Si bien es cierto que debemos -y podemos- reclamarles a los países más ricos, el cumplimiento de generar condiciones para tener una vida digna, los ciudadanos de ‘a pie’, nos debemos -y podemos- reclamarnos el cumplimiento de ser justos, incluyentes, respetuosos, leales, honestos… entre nosotros. Estoy convencido (lo he dicho muchísimas veces), de que en el escenario doméstico existe una condición de responsabilidad simple del ejercicio de cómo nos comportamos como ciudadanos. La mayoría de edad -de la que habla el filósofo Kant- consiste en que cada uno de nosotros en nuestro sencillo ejercicio de ciudadanía aprenda a enfrentar problemas de inseguridad, de desconfianza, de indiferencia, de injusticias cotidianas. Nosotros, cada uno, somos autores de nuestro destino. No nos lo hacen. No está trazado. Lo hacemos. Lo caminamos. Y lo volvemos a hacer.

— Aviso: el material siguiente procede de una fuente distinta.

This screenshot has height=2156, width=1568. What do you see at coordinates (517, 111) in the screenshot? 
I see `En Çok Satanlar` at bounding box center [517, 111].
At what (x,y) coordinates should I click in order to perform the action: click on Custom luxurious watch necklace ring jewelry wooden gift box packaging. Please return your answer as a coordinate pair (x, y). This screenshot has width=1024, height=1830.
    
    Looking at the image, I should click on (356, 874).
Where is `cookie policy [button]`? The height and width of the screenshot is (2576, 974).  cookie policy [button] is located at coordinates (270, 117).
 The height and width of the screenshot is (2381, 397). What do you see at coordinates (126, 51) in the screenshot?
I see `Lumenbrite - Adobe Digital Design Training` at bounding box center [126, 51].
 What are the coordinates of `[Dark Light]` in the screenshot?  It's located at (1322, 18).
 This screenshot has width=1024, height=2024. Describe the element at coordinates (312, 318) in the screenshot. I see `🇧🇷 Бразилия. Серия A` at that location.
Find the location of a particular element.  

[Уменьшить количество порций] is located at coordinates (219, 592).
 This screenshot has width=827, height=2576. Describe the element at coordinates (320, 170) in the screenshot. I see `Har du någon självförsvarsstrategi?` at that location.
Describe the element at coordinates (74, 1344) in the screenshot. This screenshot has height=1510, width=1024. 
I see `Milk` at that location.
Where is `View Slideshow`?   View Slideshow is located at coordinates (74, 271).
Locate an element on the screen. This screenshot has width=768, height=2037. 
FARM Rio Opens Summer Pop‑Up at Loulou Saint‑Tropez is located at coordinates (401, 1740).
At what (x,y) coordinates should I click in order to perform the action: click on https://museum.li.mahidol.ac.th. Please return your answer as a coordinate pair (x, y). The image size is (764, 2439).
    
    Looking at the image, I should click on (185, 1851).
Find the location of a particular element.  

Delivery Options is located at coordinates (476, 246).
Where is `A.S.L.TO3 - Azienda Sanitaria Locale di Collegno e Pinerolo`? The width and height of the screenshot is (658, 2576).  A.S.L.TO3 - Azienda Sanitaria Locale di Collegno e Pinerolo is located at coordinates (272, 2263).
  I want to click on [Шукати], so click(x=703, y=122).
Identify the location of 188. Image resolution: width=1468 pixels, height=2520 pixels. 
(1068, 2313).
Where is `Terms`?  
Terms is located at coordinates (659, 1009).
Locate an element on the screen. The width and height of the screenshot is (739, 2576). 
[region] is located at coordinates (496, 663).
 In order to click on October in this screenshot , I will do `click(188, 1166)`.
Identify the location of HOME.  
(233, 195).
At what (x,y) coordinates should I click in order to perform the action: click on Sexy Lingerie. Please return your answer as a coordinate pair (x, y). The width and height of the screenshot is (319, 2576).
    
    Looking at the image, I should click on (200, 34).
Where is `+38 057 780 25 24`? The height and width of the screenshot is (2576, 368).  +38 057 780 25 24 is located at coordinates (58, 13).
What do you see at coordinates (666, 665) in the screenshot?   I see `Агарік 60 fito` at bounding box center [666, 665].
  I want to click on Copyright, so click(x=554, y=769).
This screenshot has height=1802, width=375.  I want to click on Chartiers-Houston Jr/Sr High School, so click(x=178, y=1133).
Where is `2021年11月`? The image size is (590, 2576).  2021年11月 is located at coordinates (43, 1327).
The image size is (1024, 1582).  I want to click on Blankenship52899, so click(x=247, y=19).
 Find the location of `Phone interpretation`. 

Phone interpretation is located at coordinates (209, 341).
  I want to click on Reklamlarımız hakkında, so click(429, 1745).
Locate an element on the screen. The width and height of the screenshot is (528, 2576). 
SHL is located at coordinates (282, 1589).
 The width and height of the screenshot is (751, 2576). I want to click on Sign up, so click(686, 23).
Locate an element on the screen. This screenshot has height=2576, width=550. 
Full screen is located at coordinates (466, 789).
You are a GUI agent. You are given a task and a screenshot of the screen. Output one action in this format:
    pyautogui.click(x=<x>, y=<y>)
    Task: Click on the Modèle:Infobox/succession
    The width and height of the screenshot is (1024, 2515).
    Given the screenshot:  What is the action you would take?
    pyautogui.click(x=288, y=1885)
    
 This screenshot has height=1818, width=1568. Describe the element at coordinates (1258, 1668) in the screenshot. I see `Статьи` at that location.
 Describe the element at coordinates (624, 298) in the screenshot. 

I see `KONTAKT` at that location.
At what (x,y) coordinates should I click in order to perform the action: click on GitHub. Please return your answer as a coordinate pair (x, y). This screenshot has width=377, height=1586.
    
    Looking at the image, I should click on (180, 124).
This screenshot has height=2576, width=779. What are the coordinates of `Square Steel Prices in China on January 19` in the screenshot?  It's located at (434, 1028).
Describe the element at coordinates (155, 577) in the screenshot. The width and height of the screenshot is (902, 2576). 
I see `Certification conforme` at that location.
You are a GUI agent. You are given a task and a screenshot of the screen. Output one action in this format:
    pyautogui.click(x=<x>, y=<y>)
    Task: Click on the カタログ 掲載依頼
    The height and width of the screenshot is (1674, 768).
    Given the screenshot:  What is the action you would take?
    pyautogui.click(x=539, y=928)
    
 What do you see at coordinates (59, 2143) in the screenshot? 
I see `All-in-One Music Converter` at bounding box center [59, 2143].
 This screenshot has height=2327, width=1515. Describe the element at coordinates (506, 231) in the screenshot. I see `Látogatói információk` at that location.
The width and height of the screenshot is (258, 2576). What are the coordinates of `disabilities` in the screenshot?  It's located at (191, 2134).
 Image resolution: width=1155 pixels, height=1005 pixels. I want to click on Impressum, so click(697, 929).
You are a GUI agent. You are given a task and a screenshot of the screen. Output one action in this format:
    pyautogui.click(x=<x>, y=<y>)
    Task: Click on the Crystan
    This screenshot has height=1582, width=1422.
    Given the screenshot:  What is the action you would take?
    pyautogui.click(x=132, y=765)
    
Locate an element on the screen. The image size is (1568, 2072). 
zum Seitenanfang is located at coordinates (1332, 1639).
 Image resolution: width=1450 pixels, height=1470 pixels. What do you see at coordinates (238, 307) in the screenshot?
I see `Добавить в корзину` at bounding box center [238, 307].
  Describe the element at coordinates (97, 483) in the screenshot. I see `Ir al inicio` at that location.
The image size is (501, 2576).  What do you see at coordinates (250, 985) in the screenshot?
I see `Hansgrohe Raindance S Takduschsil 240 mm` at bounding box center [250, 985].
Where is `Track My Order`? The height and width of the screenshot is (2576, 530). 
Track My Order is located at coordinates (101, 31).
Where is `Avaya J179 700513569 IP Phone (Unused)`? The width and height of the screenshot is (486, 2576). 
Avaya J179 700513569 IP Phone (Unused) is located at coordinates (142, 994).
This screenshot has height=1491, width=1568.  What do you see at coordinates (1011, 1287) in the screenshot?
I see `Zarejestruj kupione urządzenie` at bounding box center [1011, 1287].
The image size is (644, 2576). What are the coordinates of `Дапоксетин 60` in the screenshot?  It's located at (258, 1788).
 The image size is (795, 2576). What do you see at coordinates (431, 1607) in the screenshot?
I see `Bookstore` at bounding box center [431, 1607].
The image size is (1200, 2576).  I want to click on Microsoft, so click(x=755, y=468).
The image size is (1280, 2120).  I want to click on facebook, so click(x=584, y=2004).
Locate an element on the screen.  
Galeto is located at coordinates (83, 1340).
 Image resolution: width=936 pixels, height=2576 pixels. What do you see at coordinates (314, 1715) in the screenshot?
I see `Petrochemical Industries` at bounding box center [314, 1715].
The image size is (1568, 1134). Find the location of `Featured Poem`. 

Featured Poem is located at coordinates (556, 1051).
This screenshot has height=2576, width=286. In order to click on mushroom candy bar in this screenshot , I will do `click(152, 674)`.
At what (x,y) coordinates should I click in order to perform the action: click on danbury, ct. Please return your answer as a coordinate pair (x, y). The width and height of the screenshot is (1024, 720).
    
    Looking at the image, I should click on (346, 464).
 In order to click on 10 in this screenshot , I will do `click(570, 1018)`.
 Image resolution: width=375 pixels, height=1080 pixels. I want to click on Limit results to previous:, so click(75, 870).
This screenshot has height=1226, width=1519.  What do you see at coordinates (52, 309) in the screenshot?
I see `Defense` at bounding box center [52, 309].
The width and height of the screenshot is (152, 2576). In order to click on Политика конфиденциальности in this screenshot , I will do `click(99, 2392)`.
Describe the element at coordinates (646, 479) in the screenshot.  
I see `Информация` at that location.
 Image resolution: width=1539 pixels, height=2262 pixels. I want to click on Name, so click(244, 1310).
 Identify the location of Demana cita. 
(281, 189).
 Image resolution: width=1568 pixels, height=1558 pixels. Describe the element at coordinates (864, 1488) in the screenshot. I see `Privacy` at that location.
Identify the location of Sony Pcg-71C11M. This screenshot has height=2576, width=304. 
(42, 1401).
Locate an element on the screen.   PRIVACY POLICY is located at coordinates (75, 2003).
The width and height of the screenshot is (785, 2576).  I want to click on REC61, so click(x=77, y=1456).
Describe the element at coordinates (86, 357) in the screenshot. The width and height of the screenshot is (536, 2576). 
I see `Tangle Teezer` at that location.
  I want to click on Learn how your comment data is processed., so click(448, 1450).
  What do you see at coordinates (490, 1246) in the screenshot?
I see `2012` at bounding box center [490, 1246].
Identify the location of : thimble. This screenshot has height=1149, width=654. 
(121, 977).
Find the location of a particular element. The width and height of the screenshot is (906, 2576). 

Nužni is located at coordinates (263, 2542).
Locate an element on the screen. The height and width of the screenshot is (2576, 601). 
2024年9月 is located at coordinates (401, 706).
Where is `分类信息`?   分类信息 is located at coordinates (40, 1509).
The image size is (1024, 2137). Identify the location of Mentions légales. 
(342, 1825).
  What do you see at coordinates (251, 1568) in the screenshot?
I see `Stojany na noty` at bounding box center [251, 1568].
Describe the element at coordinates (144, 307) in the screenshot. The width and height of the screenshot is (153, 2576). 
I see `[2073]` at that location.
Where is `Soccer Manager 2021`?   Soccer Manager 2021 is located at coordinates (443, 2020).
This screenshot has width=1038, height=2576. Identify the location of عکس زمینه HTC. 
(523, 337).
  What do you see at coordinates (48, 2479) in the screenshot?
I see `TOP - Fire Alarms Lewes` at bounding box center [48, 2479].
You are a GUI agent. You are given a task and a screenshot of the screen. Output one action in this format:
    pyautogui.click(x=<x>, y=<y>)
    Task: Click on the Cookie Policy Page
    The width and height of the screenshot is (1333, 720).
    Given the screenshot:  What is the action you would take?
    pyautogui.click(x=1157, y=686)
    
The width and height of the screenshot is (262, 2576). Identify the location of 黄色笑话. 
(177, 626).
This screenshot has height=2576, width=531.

Me parece que debemos entender que la corrupción en todos los niveles, en este país, sigue imperando, porque quienes violan la Ley saben de sus beneficios y de no tener que cargar con los costos del castigo. Por eso, incluso, terminan yéndose del país. Sí creo que hay muchas situaciones que demuestran la ineficiencia de la justicia, la misma que en muchas ocasiones termina aliada con estructuras armadas asociadas con el narcotráfico, lo cual contribuye a la consolidación de los fenómenos de las violencias. Por esto entiendo que muchos ciudadanos hayan tomado distancia de la mayoría de las instituciones; sienten que en éstas existe un vacío moral y una carencia de cultura política. Siente, sentimos, que con la corrupción no pasa nada, pero tampoco hacemos nada por cambiar nuestros comportamientos cotidianos. Sé que no es fácil cambiarlos cuando ya estamos tan acostumbrados a ver cómo la corrupción camina tranquilamente por las calles. La pregunta, entonces, sería ¿le damos la mano y seguimos comportándonos como si lo que pasara en nuestro barrio, en nuestra ciudad, en nuestro país, en esta América Latina, no tiene nada que ver con nosotros? Yo creo que no es conveniente seguir por este camino. De mi parte, no le doy la mano. ¿Y usted?